The invincibility needed to be broken, and it was inevitably PV Sindhu who channeled her vintage Olympic confidence and funneled renewed maturity into her approach, to get past World No. 1 Tai Tzu Ying at the World Tour Finals in Guangzhou. The 14-21, 21-16, 21-18 victory in the tough group match ended a 6-match losing streak against the dominant shuttler from Chinese Taipei, whom the Indian had swept past in the pre-quarters of the Rio Olympics. Tai Tzu looked in visible discomfort in her movements, but Sindhu showed focus to get the job done, and reverse the tide that had been weighing her down against arguably the toughest opponent on the circuit.

The Guangzhou courts played notoriously slow, but PV Sindhu — through the course of her five big finals across the world — has proven that she can master any condition, and remain undeterred by the sluggish shuttle that’s tough to kill. The 24-year-old World No. 1, also the Asian games champion, has been particularly difficult to get past since she immersed herself in getting stronger and tightened her game and temperament in the last two years. Four of Sindhu’s past 6 losses have come in straight sets, with the Indian getting a marginal look-in at Australia in June 2017. At Guangzhou, wisened from reverses, Sindhu was ready for the champion. To be sure, she has had to dramatically alter her game while beating her. At Rio, Sindhu towered over Tai Tzu, using her power game.

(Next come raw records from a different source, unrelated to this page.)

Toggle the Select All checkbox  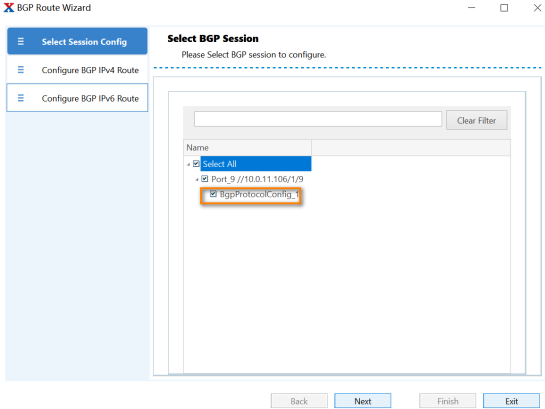[196, 163]
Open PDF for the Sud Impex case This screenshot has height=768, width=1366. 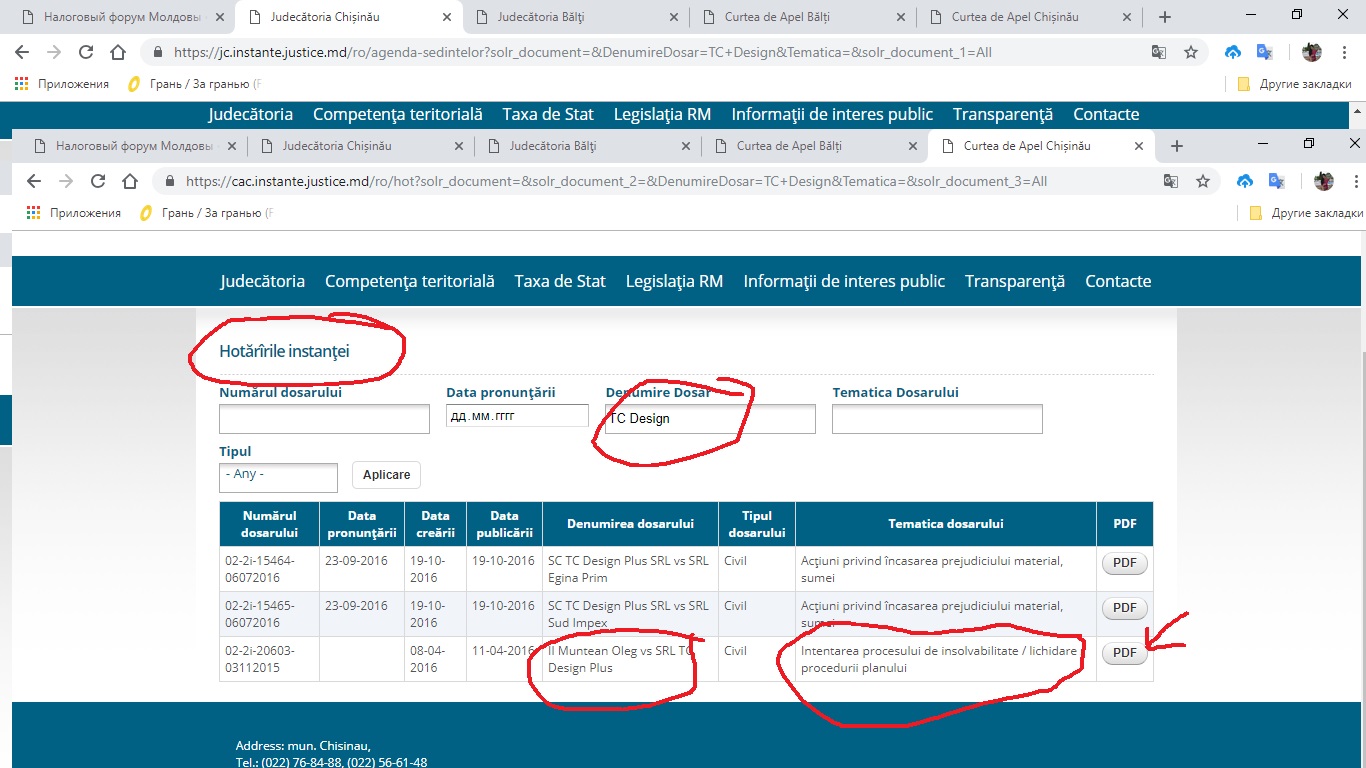click(1124, 608)
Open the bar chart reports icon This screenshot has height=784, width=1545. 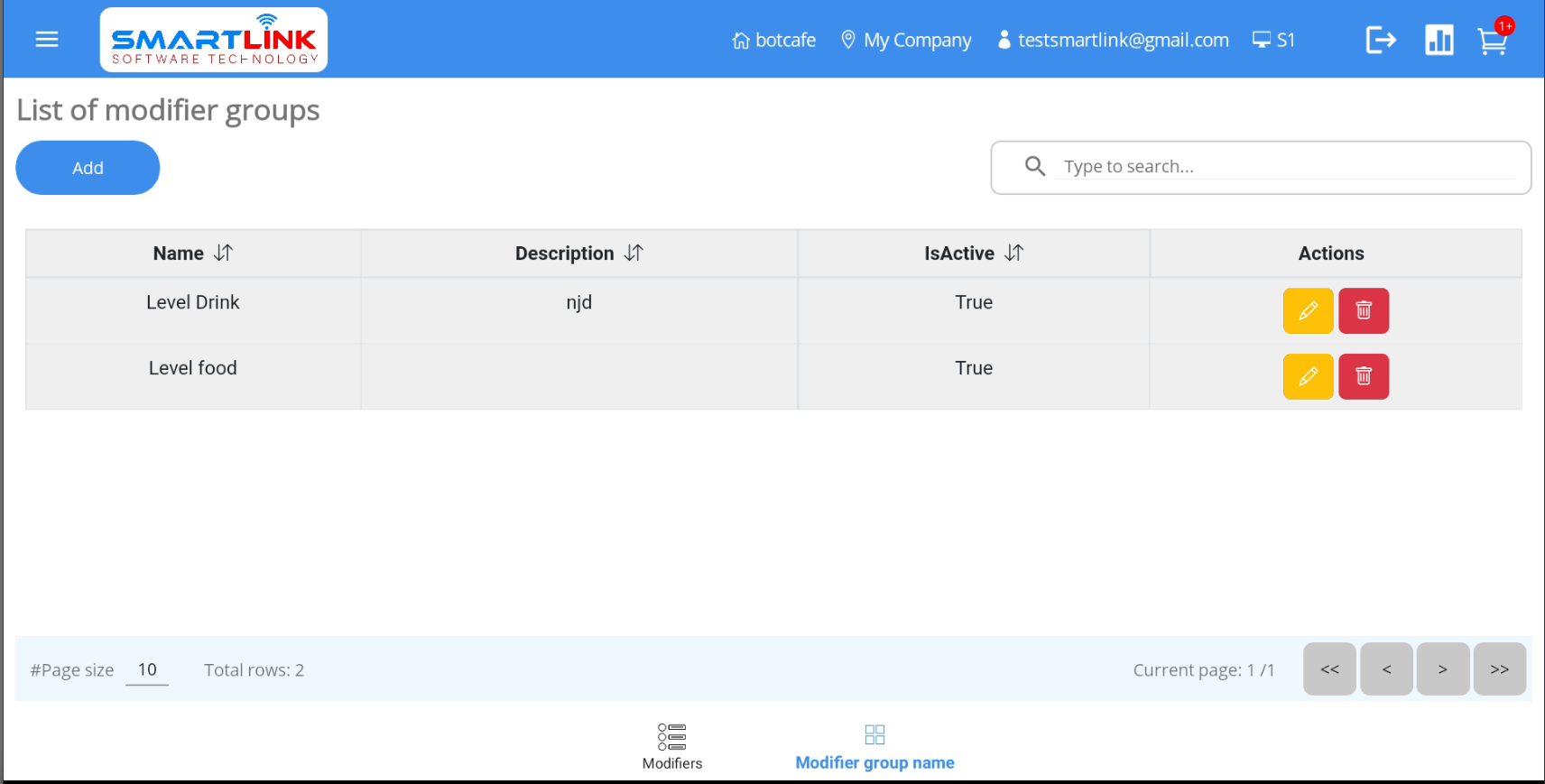tap(1439, 40)
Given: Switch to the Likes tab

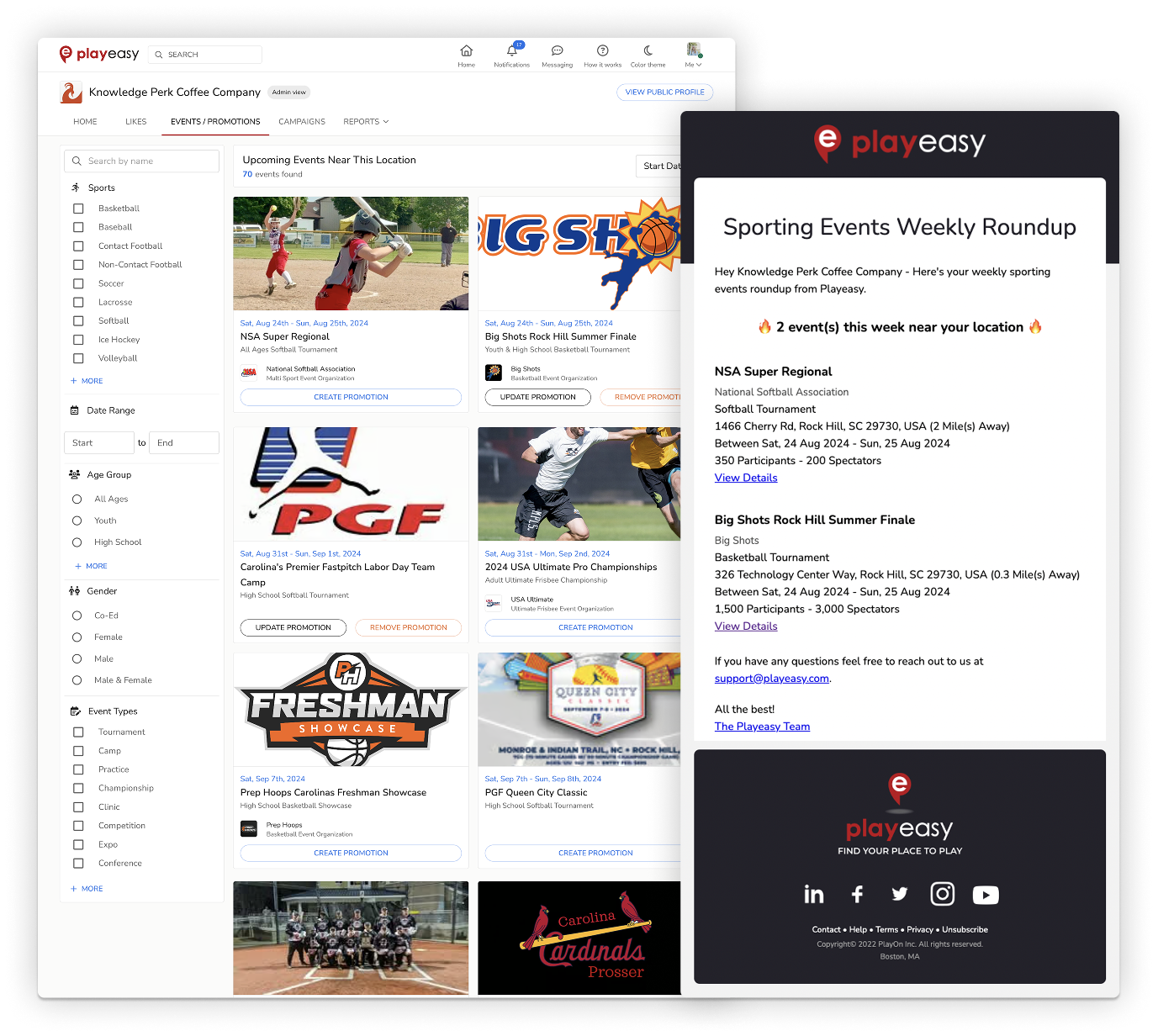Looking at the screenshot, I should [x=135, y=122].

Tai Tzu hadn’t been as fit back then, tended to play the charming game more than the gritty one, and was coming into the Olympics on the back of a ruckusing, triggered by disagreements with her federation. She wears two different sized shoes on her feet, and the confusion arose from the federation’s insistence on making her wear the official sponsors’ shoes, while she needed a customised pair. “Too tall, too strong,” Tai Tzu was left saying, dazed after her loss at Rio. The Guangzhou win for Sindhu was far more well-rounded.

Nothing amplified the enormity of the challenge better than Tai Tzu rushing to 19-14 in the opener. It was one of Tai Tzu’s outrageous shots — body turned back from the net, the wrist flicking the shuttle back magically to soar to the lead, pocketing the first set. To compound matters, Sindhu would offer an unforced error to hand her opponent the set at 21-14. While Sindhu’s second set aggression was a throwback to the Rio match, it needed more than her down the line smashes to level things on the court. Starting at 6-3, Sindhu would clinically push Tai Tzu back even as she threatened to close in at 10-12. “It was important to be steady and keep the shuttle in court,” Sindhu told the BWF later.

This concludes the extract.